Category Archives: Evidence-Driven Action

Effectiveness of evidence-driven policies and procedures

What do schoolkids want for lunch?

What do Schoolkids want for Lunch? Ask Them.

The grownups agree, these veggies taste good. “The reviewers who matter, though, are the kids,” NPR reports.

“First-grader Walter Young ponders the Asian-style carrots with all the careful discernment of a food critic. ‘I like this,’ he says. ‘It’s soft. And the middle, good. But the juice is very good. It makes it gooder.’”

The important part is the user experience.

 

Experiencing Science

What follows is excerpted from “To Make Science Real, Kids Want More Fun,” by Eric Westervelt (NPR Morning Edition, December 17, 2013). It goes right to the heart of life as experience. It has to be “hands on.”

International tests show that American students just aren’t measuring up in math and science. The recent Program for International Student Assessment (PISA) study shows that the United States ranks 28th globally in science.

[Grace Hall,] a high school sophomore, is so frustrated and underwhelmed by her  biology and chemistry classes that she is reconsidering her once-strong desire to train for a medical career. “Right now, chemistry seems like, why are we learning this?” Grace says. It would be a better learning experience, she says, “if we were almost forced to really understand instead of just memorizing things … and [went] more in-depth in knowing why the answer is that answer.”

“Making room for science, that is a big problem,” says Mary Colson, an eighth-grade Earth science teacher in Moorhead, Minn. “In the elementary schools . . .  science and social studies often get left out because there is just not enough time. That’s unfortunate, because often kids can’t help themselves but be curious about the natural world.”

On a recent afternoon [it was] free-form explore time at the Mission Science Workshop in San Francisco. Program [staff] work with low-income and underserved public elementary schools to get kids excited about science. [They do] it by mixing lots of hands-on learning with specific experiments that teachers can continue back in their own classrooms.

Teacher Sarah-Jayne Reilly [says] “I grew up in Ireland and really didn’t do science until I was much older.  And when I came here [to the Mission Science Workshop] the first time, my mind was like, ‘Wow! I just love the way the children are learning to think.’ ‘

“We always tell them, ‘Don’t just believe me, try it for yourself, test it for yourself. It’s OK to be wrong. It’s OK to say what you’re thinking,’ ” she says.

For teacher Sam Haynor, the Science Workshop is about using imaginative experimentation to spark learning, and to counter the idea that science is a set of known facts that students should sit back quietly and receive from on high.
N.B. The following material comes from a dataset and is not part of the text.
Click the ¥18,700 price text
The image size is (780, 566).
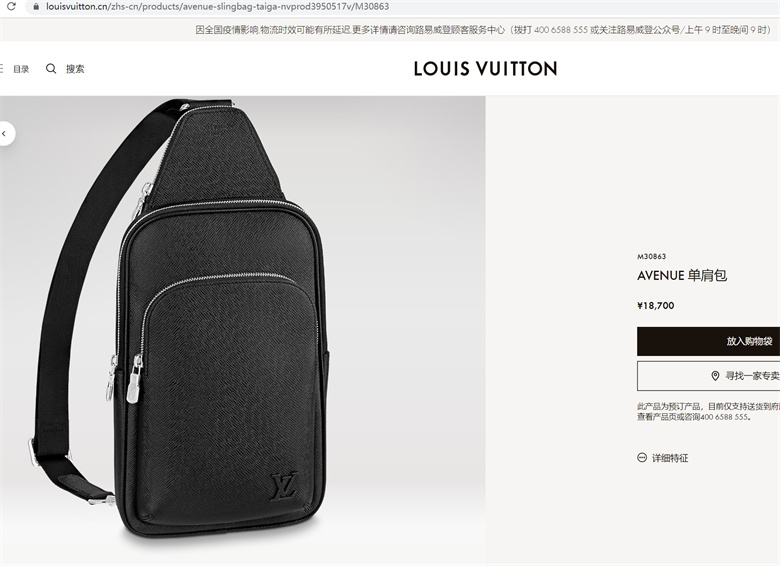coord(656,305)
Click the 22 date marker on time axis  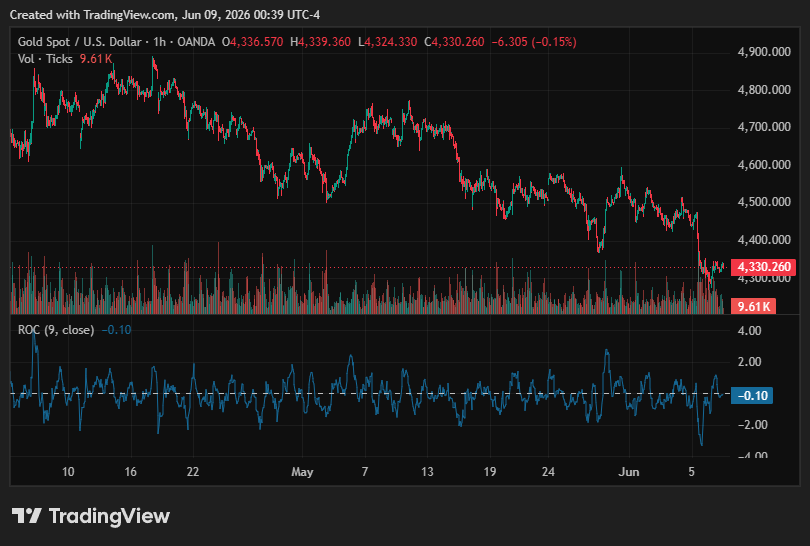point(193,472)
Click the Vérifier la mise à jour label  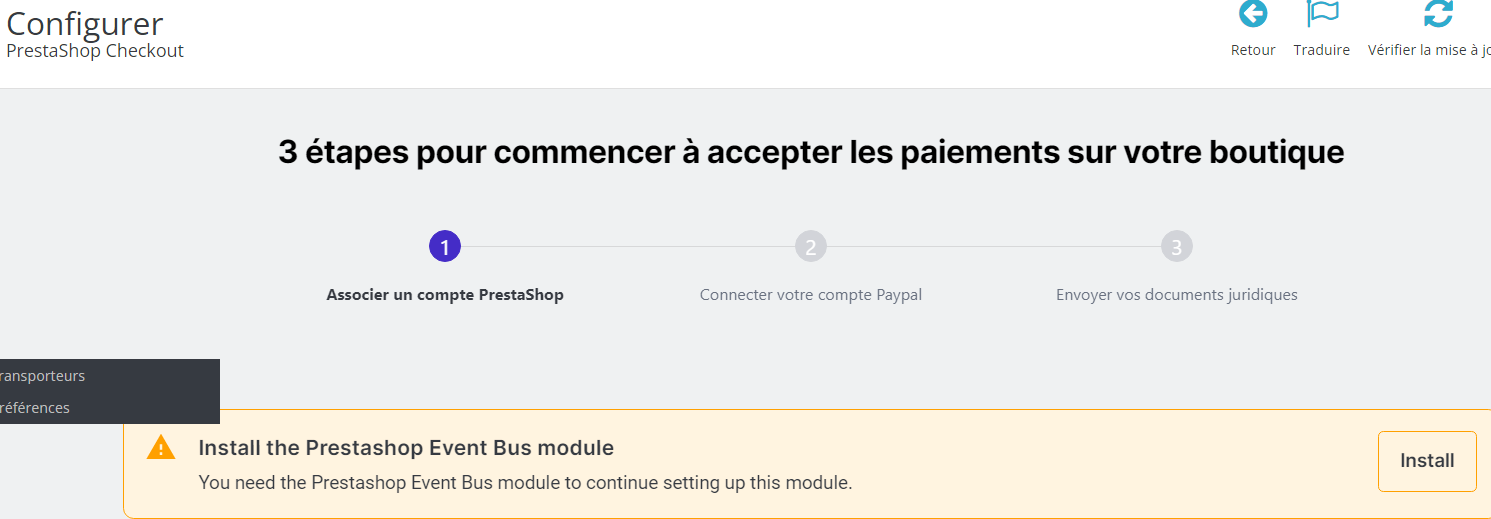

“The idea of this place is really to say that it’s constructive — that you have to build, you have to try,” Haynor says. “You have to experiment and fail and learn again. And that science really is just a quest to learn the truth.”

“When they explore, they’re excited. They find things they are interested in,” says Paul Revere Elementary teacher Jessica Huang, who takes her classes to the Science Workshop regularly. “They want to go back to school and check out books about things that they’ve explored. So I see it as a way of really opening their eyes to things that they didn’t know that they would even be interested in.”